The Lencas’ worldview and traditions are under pressure from the Catholic Church, neoliberal economic policies, international aid programs, and the government, which uses carrots and sticks to influence them. Their activists have lately been the target of a terror campaign, including murder, for opposing construction of hydroelectric dams in the region. The dams are owned by the husband of Gladys Aurora López, vice president of the Honduran congress.


Maternity-related health complications are common, leading to one death in 2014, according to the Health Ministry. Teen pregnancy is also on the rise.


At the same time, the indigenous leaders of Santa Elena, who are members of human rights organizations, have accused activists and former officials from the ruling party of raping the community’s girls and women. Some of the victims, they say, have aborted or otherwise tried to get rid of the babies that resulted.

 

Abortion is illegal in Honduras, even in cases of rape.

 

To see if there is merit in the allegations, and to investigate the case of one young woman tried for infanticide in 2013, in September I began to search for information and to interview community leaders.

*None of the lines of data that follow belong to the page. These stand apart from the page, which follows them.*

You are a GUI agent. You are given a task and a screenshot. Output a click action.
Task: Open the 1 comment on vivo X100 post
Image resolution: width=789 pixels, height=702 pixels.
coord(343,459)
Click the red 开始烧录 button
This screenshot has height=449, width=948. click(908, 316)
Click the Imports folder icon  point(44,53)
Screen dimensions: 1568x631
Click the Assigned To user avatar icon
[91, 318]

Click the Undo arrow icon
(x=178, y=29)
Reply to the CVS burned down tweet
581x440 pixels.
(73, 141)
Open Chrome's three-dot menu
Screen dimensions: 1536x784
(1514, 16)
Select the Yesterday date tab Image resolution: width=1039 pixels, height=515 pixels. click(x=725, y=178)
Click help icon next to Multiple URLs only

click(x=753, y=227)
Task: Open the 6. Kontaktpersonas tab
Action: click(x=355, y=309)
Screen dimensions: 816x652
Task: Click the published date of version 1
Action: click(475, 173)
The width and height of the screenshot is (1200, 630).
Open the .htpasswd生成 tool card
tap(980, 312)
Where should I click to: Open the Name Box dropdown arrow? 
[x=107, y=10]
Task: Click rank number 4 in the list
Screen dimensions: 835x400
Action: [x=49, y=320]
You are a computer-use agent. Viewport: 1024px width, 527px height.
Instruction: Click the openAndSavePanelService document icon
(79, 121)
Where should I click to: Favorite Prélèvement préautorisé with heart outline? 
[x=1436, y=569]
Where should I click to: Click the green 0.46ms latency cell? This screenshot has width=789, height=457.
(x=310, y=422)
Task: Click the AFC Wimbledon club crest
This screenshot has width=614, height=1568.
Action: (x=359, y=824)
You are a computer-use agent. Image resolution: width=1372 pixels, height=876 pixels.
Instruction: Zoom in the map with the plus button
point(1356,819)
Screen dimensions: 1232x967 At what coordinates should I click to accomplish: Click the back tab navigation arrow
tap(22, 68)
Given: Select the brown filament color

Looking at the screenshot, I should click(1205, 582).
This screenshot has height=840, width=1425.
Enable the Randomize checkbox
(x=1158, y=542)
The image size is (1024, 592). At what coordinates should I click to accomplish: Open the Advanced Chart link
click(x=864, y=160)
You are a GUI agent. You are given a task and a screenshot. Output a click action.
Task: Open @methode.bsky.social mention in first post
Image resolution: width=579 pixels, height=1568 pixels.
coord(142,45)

From the prosecutor's office, I requested records about the specific case, as well as records of men in the area who were convicted of rape around the same time. I also asked how many of the regional cases had occurred in the village of Santa Elena.

 

The prosecution refused to release most of the information, reporting only that in 2013 and 2014 two cases were brought against women for the violent deaths of newborns. No men were charged in crimes that might be considered related, such as rape or sexual assault.

 

In the face of the prosecutor’s refusal, I obtained the official information through contacts. It included an infanticide that occurred in Santa Elena in 2013 that does not show up in homicide statistics compiled by the Secretariat of Security.

 

Also in contradiction to the figures of the secretariat, court records show two infanticides in 2012. Local people say a ruling party activist raped an indigenous girl in one village and a former party official raped and impregnated another indigenous teenager in a different village.

 

"There was a problem of men watching over the girls to rape them, which the citizen’s safety committee stopped,” a community leader from Santa Elena said.

 

My research continues with meetings, interviews, fieldwork, and data analysis. Many thanks to those who made this dream possible and to Press Start for its support.

Press Start’s Wendy Funes reports on sexual terrorism against Honduras’ Lenca women

about 6 years ago


 

In a southwestern corner of Honduras, fear and shame stalk the young women of the indigenous Lenca people. Many have become easy targets for sexual predators, who often face few consequences – unlike the women who take desperate, illegal measures to get rid of the babies or pregnancies that result from the attacks. For a project funded by Press Start donors, Wendy Funes traveled to the quiet, mountainous area of Santa Elena and listened as several young women told their stories. You can read her article here. In the coming months, Press Start will be checking to see if Wendy’s work has local impact and, if so, reporting back to her donors.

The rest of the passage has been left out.